Певцы еще бросают на меня недовольный взгляд, полный укоризны за то, что я не ценю их искусство. Мне насрать на их искусство, как только что сделали мои пока несознательные соседи.

На улице с облегчением отдуваюсь, немного попеняв себе за то, что неосмотрительно сделался на полчаса почитателем Средневековья. Однако это уже прошлое. Никогда не буду вспоминать эту черную страницу моей биографии. Звуки песен достигают улицы, на которой стою. Отхлебываю ром.

Иду через Сену. Сдерживаю себя, чтобы снова не попасть в ловушку звона. На каждом углу кто-нибудь играет. Мне рассказывали, что и любовь саксофониста в прошлом году пела с какой-то рок-группой перед кафе. Однако не получилось. Говорят, у нее нет слуха. Женщины, соблазняющие песней, – это смерть. Ничего нет страшнее, чем когда тебе поют, изливают сердце, признаются в любви – и все не в тон. Это катастрофический удар по самому болезненному и чувствительному месту мужчины – потенции. Как-то я столкнулся с одной, пытавшейся попеть в церкви. Тоже была без слуха. Теперь даже здороваться с ней не хочу. Отошел я и от жены минималиста, неосторожно запевшей у костра в горах, когда мы ели мясо, пили водку и много-много говорили об искусстве. Она все мне пела, хотя муж ее и останавливал. Кажется, ничего не поняла. Не поняла даже тогда, когда муж Бенц побежал за водкой, а она навалилась мне на плечи и руками, без всякой реакции с моей стороны, стала лихорадочно рыться у меня под ширинкой. Не получилось у нее, наивненькой, и она снова жалобно запела. Мне ее было искренне жаль, хоть она и создает неплохие инсталляции, за которые время от времени отхватывает премии Британского совета.

Иду вверх по улице Оперы, единственной улице без деревьев. Жара и ром хорошенько размягчили мозги. Если бы их стали изучать лучшие патологоанатомы этого мира – ничего не узнали бы. Немного покачиваюсь, но это ерунда, потому что такой поддатый сегодня не я один. Какое-то невыразимое чувство братства связывает нас.
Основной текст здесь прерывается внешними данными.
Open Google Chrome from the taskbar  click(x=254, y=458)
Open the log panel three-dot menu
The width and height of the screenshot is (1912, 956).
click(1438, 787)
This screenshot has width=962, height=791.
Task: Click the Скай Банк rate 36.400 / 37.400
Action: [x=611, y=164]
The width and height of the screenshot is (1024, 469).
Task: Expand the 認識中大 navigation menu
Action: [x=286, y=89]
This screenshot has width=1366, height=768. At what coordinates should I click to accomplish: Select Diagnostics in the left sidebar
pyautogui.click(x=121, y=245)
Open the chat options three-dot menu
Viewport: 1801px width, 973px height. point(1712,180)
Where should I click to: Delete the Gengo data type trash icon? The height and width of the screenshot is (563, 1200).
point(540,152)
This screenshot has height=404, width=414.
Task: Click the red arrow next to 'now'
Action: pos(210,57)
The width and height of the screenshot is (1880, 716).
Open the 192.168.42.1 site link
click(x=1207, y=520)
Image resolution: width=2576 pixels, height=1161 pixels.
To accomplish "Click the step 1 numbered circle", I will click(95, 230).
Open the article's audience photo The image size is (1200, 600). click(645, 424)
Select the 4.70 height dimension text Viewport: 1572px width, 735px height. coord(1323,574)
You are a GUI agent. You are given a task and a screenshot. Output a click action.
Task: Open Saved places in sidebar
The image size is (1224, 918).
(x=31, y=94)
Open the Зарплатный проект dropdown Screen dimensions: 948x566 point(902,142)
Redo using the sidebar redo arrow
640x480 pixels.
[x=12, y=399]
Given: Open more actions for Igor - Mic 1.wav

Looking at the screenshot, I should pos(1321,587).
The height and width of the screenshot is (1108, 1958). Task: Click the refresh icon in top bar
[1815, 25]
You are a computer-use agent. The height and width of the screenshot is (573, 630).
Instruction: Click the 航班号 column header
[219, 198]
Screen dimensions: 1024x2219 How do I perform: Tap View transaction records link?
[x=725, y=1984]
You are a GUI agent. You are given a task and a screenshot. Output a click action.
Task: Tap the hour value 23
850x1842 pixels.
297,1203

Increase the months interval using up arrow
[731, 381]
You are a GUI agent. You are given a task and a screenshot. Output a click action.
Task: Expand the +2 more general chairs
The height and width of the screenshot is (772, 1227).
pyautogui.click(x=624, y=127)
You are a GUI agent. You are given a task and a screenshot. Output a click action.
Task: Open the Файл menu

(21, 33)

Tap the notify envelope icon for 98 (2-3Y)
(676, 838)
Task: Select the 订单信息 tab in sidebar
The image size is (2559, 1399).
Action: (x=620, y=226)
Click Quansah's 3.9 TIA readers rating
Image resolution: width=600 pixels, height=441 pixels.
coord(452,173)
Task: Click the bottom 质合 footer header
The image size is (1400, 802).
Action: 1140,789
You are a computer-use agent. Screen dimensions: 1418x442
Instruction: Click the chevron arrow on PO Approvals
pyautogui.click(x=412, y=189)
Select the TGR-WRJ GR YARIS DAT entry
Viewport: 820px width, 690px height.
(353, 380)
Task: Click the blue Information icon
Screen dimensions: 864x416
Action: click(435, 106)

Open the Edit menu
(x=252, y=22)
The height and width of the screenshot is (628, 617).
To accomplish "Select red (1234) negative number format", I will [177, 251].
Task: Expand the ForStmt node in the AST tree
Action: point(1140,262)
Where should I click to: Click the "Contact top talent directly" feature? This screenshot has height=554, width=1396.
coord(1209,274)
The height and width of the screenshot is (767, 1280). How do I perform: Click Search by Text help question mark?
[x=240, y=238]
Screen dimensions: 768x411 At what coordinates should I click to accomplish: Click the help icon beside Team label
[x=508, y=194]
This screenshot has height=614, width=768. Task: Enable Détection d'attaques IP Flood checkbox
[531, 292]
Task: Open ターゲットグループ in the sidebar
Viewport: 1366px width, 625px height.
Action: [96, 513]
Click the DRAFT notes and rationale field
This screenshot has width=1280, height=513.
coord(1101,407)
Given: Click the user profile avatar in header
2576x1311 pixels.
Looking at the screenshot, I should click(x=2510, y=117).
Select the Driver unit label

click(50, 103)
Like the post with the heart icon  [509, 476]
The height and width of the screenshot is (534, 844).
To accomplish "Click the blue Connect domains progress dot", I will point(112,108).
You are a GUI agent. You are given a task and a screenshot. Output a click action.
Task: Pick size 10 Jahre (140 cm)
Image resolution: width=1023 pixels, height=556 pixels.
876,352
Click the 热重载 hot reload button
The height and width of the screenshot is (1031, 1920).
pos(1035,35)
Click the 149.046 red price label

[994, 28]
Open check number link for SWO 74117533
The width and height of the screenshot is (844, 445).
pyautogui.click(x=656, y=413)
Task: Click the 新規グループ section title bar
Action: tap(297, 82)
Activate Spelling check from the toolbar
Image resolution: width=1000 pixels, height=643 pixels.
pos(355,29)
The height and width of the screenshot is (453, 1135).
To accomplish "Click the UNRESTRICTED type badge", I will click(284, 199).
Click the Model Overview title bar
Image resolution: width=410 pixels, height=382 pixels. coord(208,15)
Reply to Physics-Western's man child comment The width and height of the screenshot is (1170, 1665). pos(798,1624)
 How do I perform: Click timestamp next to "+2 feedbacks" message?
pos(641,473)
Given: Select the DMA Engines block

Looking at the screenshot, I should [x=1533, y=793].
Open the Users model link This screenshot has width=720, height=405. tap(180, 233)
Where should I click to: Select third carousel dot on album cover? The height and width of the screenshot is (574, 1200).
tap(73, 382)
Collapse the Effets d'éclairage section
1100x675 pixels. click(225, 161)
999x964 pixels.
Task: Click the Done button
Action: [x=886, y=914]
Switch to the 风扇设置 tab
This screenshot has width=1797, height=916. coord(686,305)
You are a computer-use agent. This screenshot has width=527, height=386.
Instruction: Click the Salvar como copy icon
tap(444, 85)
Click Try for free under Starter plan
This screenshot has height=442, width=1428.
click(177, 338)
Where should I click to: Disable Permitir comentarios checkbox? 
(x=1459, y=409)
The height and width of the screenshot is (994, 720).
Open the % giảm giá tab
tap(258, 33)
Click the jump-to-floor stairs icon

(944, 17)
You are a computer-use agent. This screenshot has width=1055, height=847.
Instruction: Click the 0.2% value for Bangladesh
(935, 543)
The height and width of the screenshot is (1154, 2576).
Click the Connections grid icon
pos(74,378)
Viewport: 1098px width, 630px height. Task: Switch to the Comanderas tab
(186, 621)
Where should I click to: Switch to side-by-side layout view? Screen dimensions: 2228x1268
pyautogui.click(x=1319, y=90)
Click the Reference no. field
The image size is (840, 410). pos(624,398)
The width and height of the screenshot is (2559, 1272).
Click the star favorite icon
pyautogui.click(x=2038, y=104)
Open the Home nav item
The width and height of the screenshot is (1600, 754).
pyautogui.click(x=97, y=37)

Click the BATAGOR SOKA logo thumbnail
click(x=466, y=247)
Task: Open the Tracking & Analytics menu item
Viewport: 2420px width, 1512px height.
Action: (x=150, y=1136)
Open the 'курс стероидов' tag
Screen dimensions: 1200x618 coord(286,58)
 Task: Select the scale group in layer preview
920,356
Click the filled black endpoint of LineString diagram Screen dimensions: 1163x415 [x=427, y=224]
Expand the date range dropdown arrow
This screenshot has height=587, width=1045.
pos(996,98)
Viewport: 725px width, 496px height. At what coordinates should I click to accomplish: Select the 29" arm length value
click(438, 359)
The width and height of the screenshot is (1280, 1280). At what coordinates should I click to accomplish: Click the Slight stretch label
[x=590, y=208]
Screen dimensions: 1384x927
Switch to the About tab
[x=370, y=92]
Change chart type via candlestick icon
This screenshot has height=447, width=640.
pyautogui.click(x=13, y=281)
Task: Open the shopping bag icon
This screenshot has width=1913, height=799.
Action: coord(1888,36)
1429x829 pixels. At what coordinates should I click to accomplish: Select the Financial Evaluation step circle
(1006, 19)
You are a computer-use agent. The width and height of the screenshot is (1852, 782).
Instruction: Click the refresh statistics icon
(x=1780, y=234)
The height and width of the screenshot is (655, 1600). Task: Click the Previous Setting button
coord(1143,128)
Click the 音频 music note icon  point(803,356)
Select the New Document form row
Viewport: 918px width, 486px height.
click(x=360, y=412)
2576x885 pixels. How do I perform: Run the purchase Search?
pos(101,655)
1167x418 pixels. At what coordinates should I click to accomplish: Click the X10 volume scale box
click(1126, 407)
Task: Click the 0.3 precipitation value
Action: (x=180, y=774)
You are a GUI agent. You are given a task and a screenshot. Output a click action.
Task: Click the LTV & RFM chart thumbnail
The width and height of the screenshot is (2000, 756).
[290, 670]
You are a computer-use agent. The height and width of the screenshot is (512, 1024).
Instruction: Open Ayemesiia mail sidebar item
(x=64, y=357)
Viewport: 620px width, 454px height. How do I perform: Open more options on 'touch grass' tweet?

Так бывает во время революций. Оказываюсь в воздушном пространстве. Меня ослепляют золото и бронза. Сижу в полупустом зале. Пестрая публика шелестит программками. Я тоже хватаю одну с кресла. Читаю, хотя ничего не понимаю. Как и подобает зрителю, буду кивать и улыбаться – сам себе. Другие тоже улыбаются. Некоторые даже здороваются. Большинство – не со мной.